We would like to know about your working relationship, not just your relationship of friendship but that of collaboration, with Benedict XVI. There has never been a situation like this before, and whether you are frequently in contact and if he is helping you in this work. Many thanks.
…There is one thing that describes my relationship with Benedict: I have such great affection for him. I have always loved him. For me he is a man of God, a humble man, a man of prayer. I was so happy when he was elected Pope. Also, when he resigned, for me it was an example of greatness. A great man. Only a great man does this! A man of God and a man of prayer.
Now he is living in the Vatican, and there are those who tell me: “How can this be? Two Popes in the Vatican! Doesn’t he get in your way? Isn’t he plotting against you?” All these sorts of things, no? I have found a good answer for this: “It’s like having your grandfather in the house”, a wise grandfather. When families have a grandfather at home, he is venerated, he is loved, he is listened to. Pope Benedict is a man of great prudence. He doesn’t interfere! I have often told him so: “Holiness, receive guests, lead your own life, come along with us”. He did come for the unveiling and blessing of the statue of Saint Michael.
So, that phrase says it all. For me it’s like having a grandfather at home: my own father. If I have a difficulty, or something I don’t understand, I can call him on the phone: “Tell me, can I do this?” When I went to talk with him about that big problem, Vatileaks, he told me everything with great simplicity … to be helpful. There is something I don’t know whether you are aware of – I believe you are, but I’m not certain – when he spoke to us in his farewell address, on 28 February, he said: “In your midst is the next Pope: I promise him obedience”. He is a great man; this is a great man!
Press Conference on plane returning for WYD Rio
Reflection – ‘Pope and Change’, read the headline in Time magazine a week or so ago. This has certainly been the secular media’s take on Popes Francis and Benedict. Pope Francis is ‘humble’ while Benedict was ‘regal’. Francis is pastoral; Benedict, stern and unyielding. Francis warm and friendly; Benedict stiff and reserved. And so forth – we all know the routine.
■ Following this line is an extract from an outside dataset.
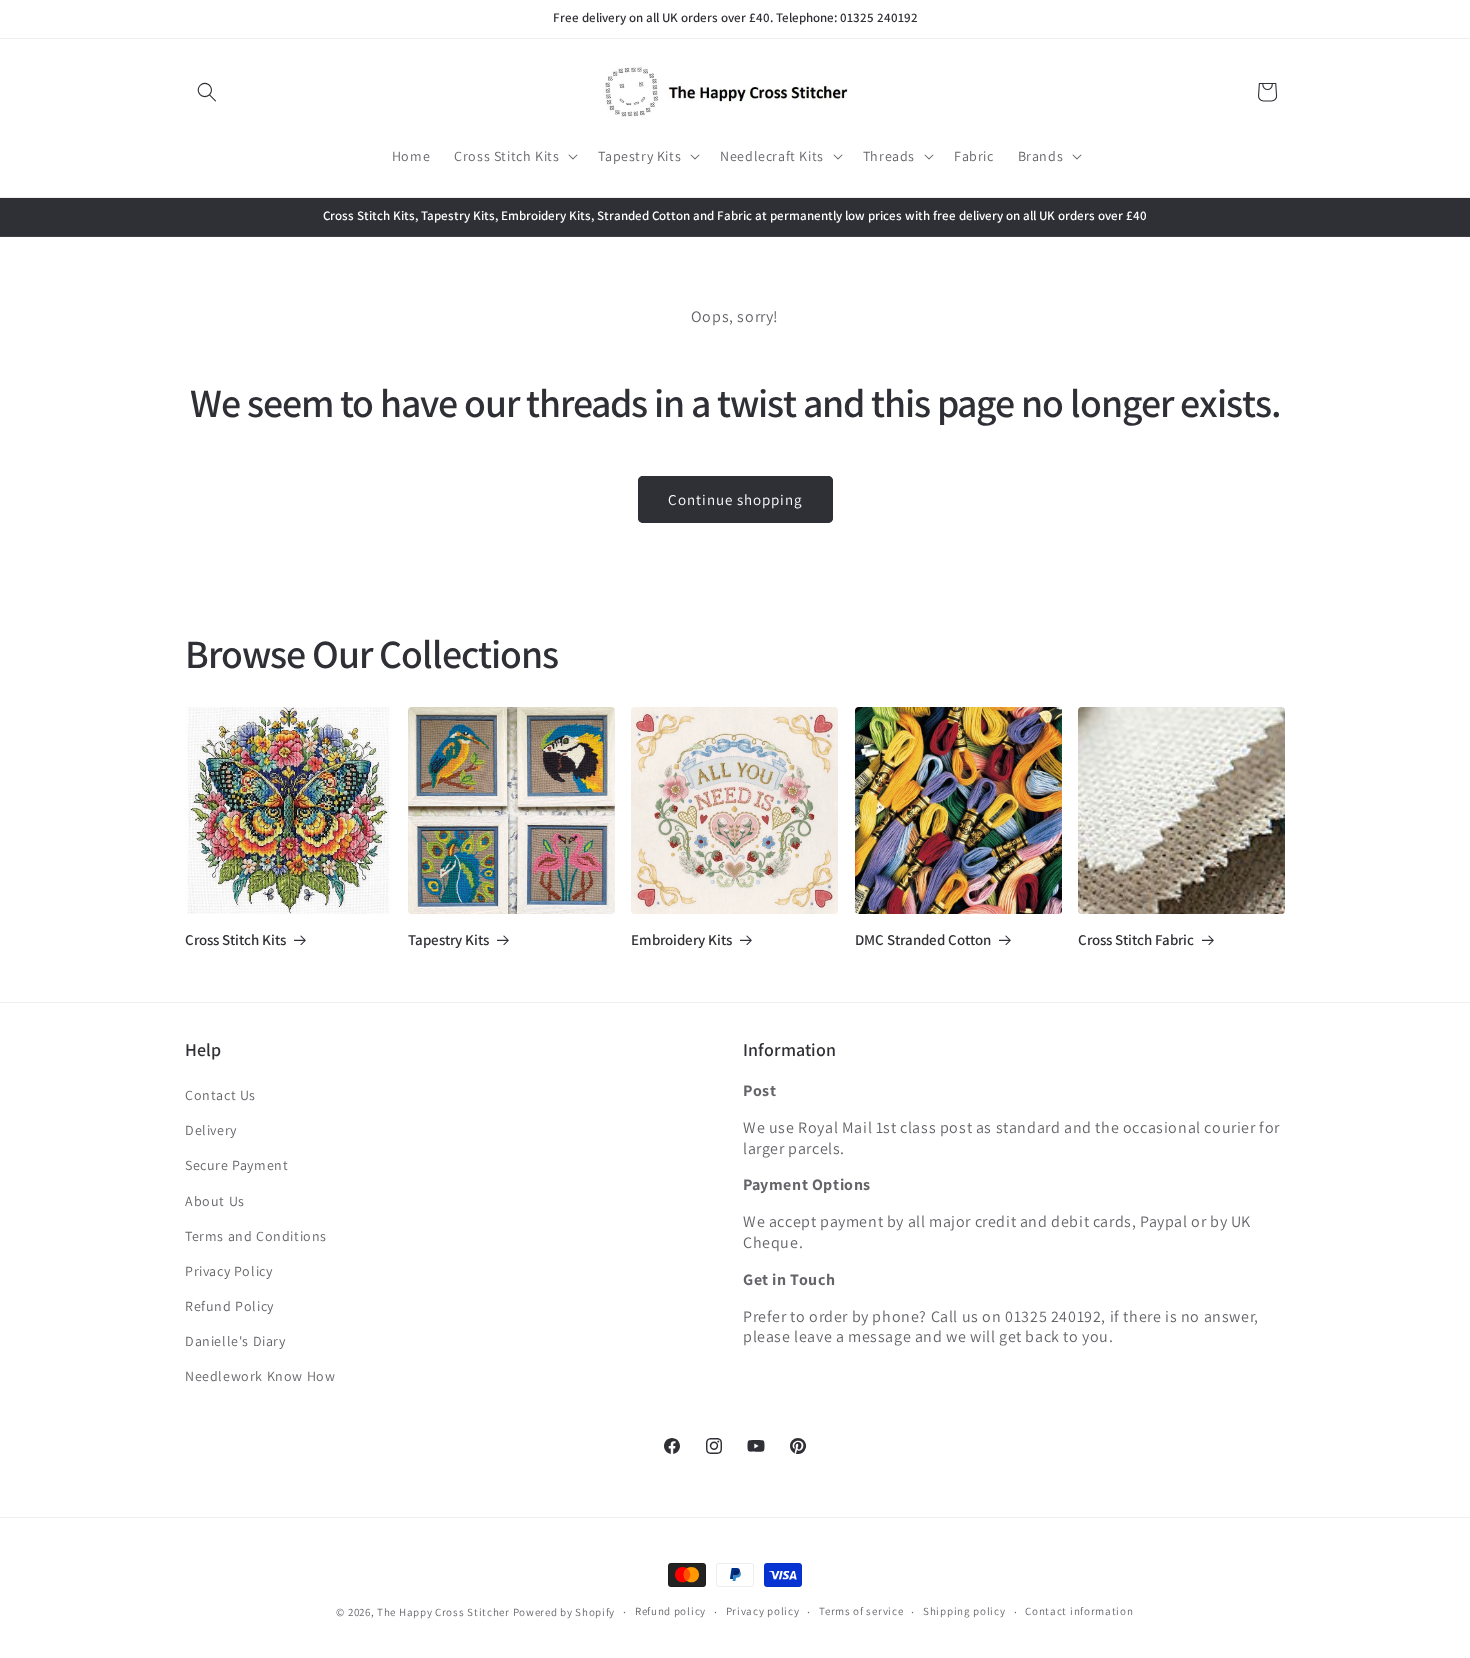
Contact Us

So it’s nice to hear Pope Francis’ take on the matter, and his opinion of Pope Benedict. They are friends, long-time coworkers, with great mutual respect and affection. Nice to know. And good to know, since the two of them are charting absolutely new territory in their relationship. There is just no template for how a retired pope and a reigning pope are supposed to interact while both living in Rome. Miss Manners has nothing to say on the matter; Emily Post neither.
I want to reflect on this matter of ‘humility’, though, since Pope Francis here uses the word to describe Benedict, and since it has been one of the words bandied about in this new papacy in the popular press. I will always remember with great merriment the headline in the (I believe) Daily Telegraph in England upon the papal election: “New Pope Famous for his Humility.” I’m quite sure Pope Francis would be equally amused at that headline. There is nothing quite as absurd as the prospect of someone being famous for being humble. Less amusing, of course, is the implication that Pope Francis is so very humble, not like that nasty old icky Pope Benedict who was so prideful and arrogant. That… is not so funny.
Now, I have absolutely no idea who is humble and who is not. Humility is, by definition, a hidden virtue. Pope Francis may indeed be the humblest man God ever put on this earth; in his own words, ‘who am I to judge?’
But… it takes a lot of humility to resign the papacy, doesn’t it? A lot of humility to say, “I can no longer do this job I have been asked to do.” Or maybe it doesn’t – that too could be a prideful act, flouting millennia of tradition.
Humility is a tricky thing. It can be a genuine and true humility to adopt a simpler liturgical style and reduce the pomp and trappings of office… or it may not be. It can be humility to simply accept and go with the traditional signs and symbols, vestures and rituals of an office… or it may not be.
Humility cannot really be measured by such outward realities. Ultimately, only God knows who is humble and who is proud, who is lowly and meek and who is haughty of heart. The ways of the human heart are tortuous and we cannot even judge our own cases.
So it is not humility, that hidden virtue, that we are to look for to evaluate the genuineness of a person. It is love, and compassion, and mercy. And I think any fair observer, looking at both of these men, will find ample evidence of these qualities, which cannot flourish in a soul unless that soul is humble before God and receptive. We have been very blessed in our popes in the past century: much love, much mercy, much humble and generous service to the Church. Let us leave off judging and critiquing these men, and get on with the task of ourselves loving and serving as we are called to do.